Best of the Web: making smacking illegal, parenting a gifted child, and online predators using gaming apps

Our selection of thought-provoking and useful articles from around the web on educating and raising children.

Should smacking children be illegal?

(Amanda Smith, Life Matters, Radio National)

Should the smacking of children be illegal? This Radio National report looks at the debate through the eyes of Robin Barker, the author Baby Love and The Mighty Toddler. Barker’s verdict? ‘It doesn’t work.’  There has been enormous amount of research since the 1950s, says Barker, and nearly every study shows that smacking is counter-productive. If done often enough, children become insecure, tend to have more emotional problems, and their relationship with their parents suffer.

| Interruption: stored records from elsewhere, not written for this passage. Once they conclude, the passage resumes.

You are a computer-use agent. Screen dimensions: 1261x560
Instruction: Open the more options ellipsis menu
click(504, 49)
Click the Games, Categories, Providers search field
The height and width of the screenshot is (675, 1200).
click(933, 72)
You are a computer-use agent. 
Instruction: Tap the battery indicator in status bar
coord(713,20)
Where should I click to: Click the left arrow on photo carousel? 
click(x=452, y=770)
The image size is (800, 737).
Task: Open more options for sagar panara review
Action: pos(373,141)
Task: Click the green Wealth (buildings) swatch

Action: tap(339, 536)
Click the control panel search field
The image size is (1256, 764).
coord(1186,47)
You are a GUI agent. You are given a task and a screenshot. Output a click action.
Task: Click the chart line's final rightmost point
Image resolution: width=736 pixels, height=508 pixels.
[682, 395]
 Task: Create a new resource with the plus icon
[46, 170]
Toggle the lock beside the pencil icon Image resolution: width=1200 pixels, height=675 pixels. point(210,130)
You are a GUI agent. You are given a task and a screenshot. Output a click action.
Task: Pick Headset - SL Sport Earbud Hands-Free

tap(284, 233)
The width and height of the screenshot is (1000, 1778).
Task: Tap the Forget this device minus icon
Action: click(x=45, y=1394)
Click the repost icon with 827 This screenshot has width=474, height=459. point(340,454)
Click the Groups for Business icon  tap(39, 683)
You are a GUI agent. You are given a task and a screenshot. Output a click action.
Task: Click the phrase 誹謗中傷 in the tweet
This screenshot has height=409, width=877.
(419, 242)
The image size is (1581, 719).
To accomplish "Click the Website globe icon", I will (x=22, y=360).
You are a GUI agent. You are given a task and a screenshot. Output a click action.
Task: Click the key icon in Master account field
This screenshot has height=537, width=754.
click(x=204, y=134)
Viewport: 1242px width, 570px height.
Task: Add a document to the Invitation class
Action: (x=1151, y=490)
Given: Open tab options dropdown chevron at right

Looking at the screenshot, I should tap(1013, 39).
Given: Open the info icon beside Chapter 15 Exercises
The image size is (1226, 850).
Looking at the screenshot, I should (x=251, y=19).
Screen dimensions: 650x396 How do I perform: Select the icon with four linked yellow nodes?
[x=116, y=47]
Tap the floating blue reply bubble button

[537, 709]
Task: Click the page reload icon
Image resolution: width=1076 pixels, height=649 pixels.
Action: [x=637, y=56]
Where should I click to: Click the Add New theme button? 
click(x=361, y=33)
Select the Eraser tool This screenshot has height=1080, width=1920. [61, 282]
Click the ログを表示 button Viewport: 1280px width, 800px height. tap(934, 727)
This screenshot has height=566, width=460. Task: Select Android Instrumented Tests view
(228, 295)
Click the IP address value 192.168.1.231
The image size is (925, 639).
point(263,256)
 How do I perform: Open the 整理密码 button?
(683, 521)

What I want you to know about my gifted son

(Wendy Wisner, The Washington Post)

The author is the parent of a gifted child. As she notes, it’s normal to lack self-confidence as a new parent. Yet almost a decade into parenting her son, she still often feels completely and utterly lost. ‘I wonder: Is he normal? Is it really supposed to be this difficult? Does he need more intellectual stimulation? Does he need less?’ This article explores the complex nature of what it can sometimes mean to have a child classed as gifted, and challenges it presents.

‘They’re getting in through our computers’: Predators using games to groom kids

(Timna Jacks, The Age)

This is another disturbing report about cyber safety, looking at a group of popular games and apps among children that are being used by predators. Victoria Police say there have been a rising number of complaints about computer programs that allow users to interact. ‘Police are extremely concerned that commercial applications are increasingly used by child-sex predators to seek to contact and groom children,’ said Detective Senior Sergeant Boris Buick of the Joint Anti-Child Exploitation Team.

 

‘Parents panic about sexting but children will make their own online moral codes’

(The Guardian, United Kingdom)

As the dangers for young people in the online world become more apparent, much of the focus has been on policing their online lives.  Sandra Leaton Gray, an author and former teacher, sees it differently, warning that we’re beginning to lose our way in terms of how we bring up our children. Gray co-authored a controversial report that suggests that the pendulum may be swinging towards too much regulation and intervention in young people’s online activity. The report suggested children were successfully developing their own moral codes to keep the practice of sexting within limits.